DHKP-C archives shed light on terrorist group’s connections in Turkey
Police raid a house during an operation against DHKP-C in Istanbul, Turkey, Oct. 29, 2020. (IHA Photo)


Security forces seized an immense digital archive in the latest raid against members of the far-left terrorist group Revolutionary People’s Liberation Party-Front (DHKP-C). Digital documents reveal the methods of the group and their links to the legitimate entities.

On Oct. 29, police detained 97 suspects in raids conducted across the country. Forty-nine of these suspects, including senior figures of the group, were arrested. In earlier raids in Istanbul and other cities, police had confiscated a digital archive of the group which included planned attacks and orders by leaders to subordinates. This led to the Oct. 29 operations. The seized archive also revealed codenames of terrorists and how the group ordered lawyers linked to them and imprisoned for their connections to launch "death fasts" to protest their detention.

A report by Ihlas News Agency (IHA) on Thursday delved into the contents of the archives which were kept in a building under lock and key and with multiple doors reinforced with steel plates as a precaution against police raids. The contents include orders to members by senior cadres of the terrorist group living abroad and records of the funds that the group acquired through extortion. The archive had the details of all previous attacks carried out by the terrorist group, as well as their previously unknown secret connections to some legitimate groups and people.
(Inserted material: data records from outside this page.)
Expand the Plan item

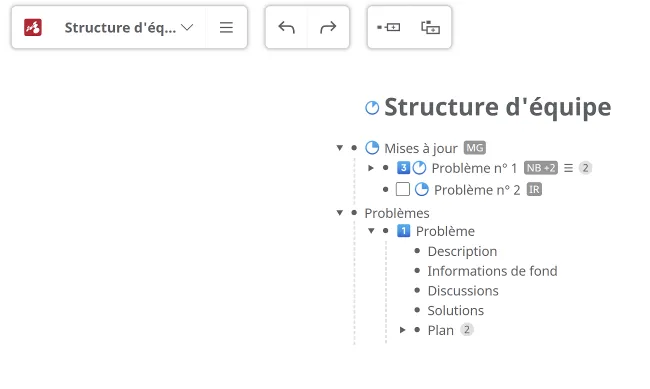point(403,330)
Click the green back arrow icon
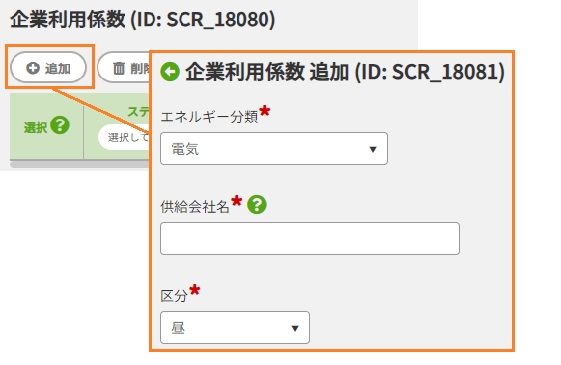 (170, 72)
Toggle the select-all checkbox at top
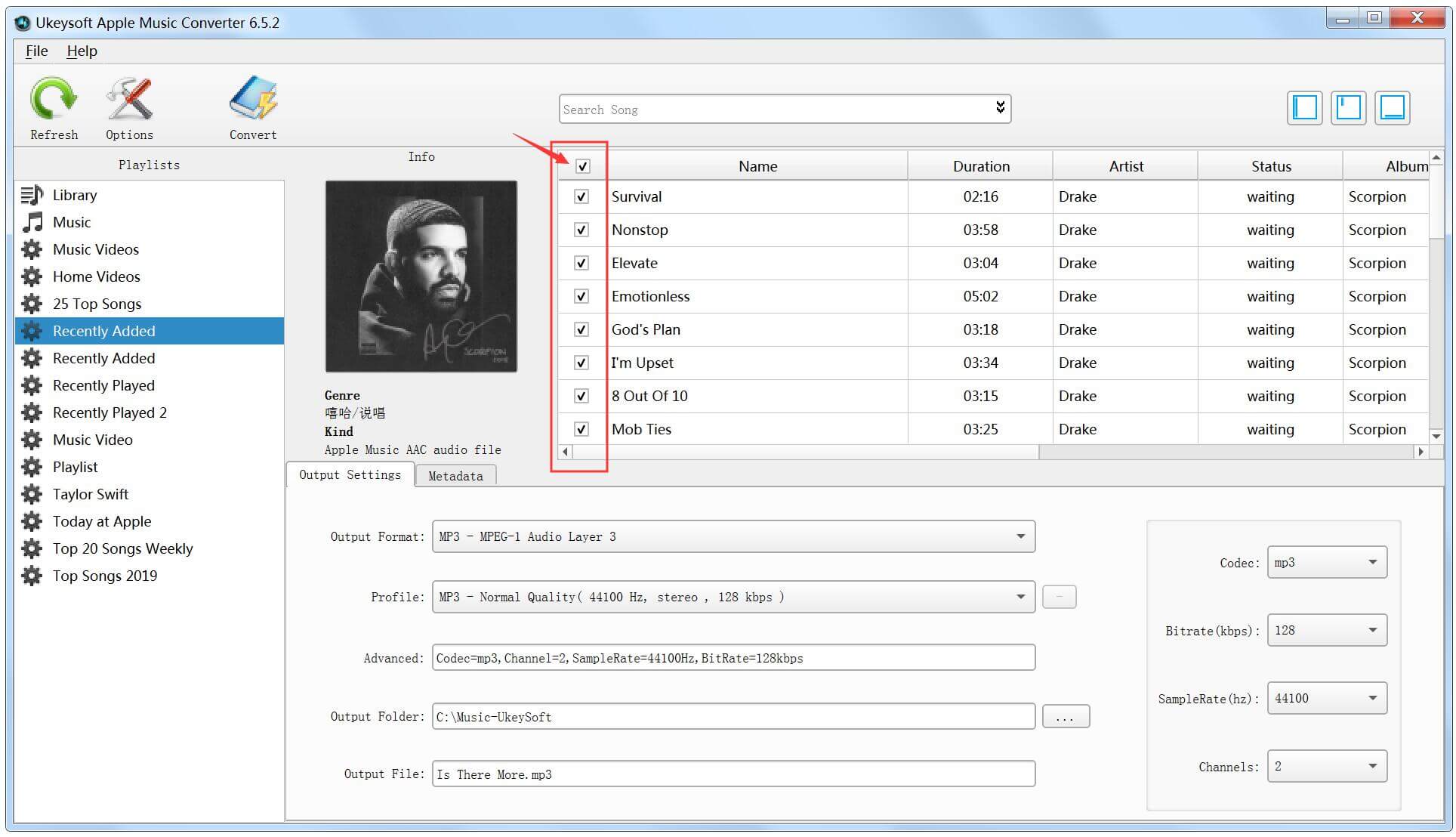Screen dimensions: 1456x837 tap(582, 164)
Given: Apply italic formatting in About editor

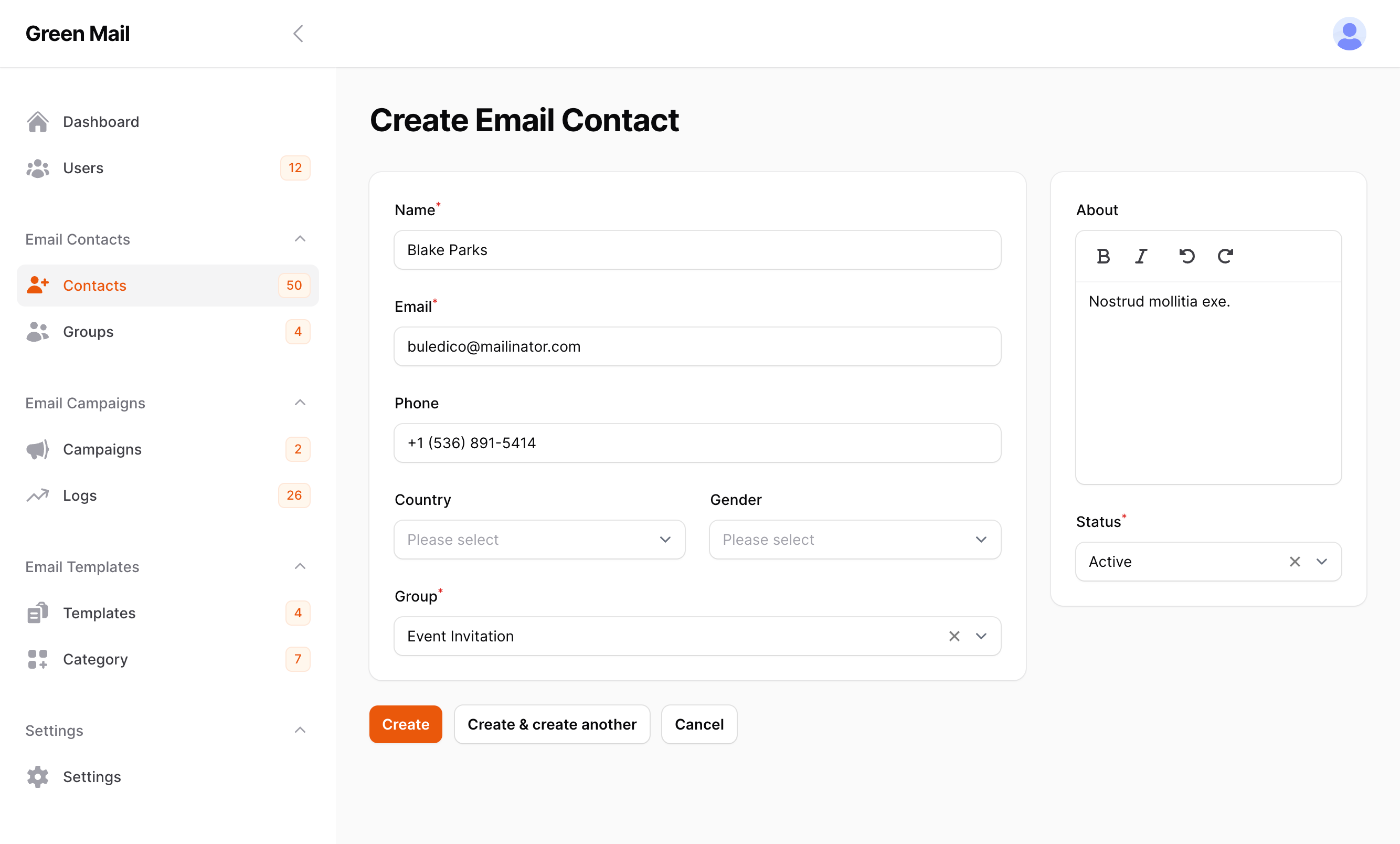Looking at the screenshot, I should tap(1141, 256).
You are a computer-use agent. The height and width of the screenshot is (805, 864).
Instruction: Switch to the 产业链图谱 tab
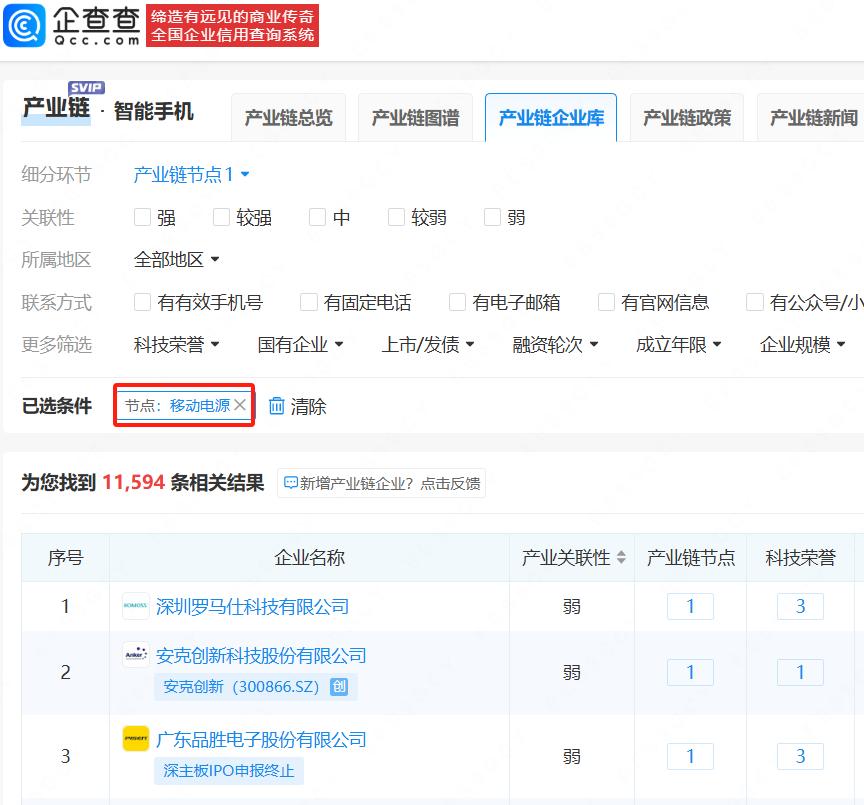415,118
In the archive, it was discovered that the group attributed a codename to each place where it operated and an association. The DHKP-C was codenamed "plumbers."

One of the most important findings in the archive was an order to a lawyer who recently died after starting a death fast while in custody for her links to the group. Security sources say the group sought to mobilize lawyers as the first part of a wider uprising by ordering the death fast. The documents found in the archive lay bare the group’s links to protests against dismissals of public sector employees associated with the group in Ankara a few years ago.

Another finding is that the terrorist group recruited architects and engineers as members to build secret tunnels and hideouts. The DHKP-C is responsible for a number of terror attacks in Turkey, including the assassination of business tycoon Özdemir Sabancı in 1996 and an attack on the U.S. Embassy in Ankara in 2013, which killed a Turkish security guard.

The DHKP-C is listed as a terrorist group by Turkey, the U.S. and the European Union. It has been less active in Turkey in recent years but remains a major security threat.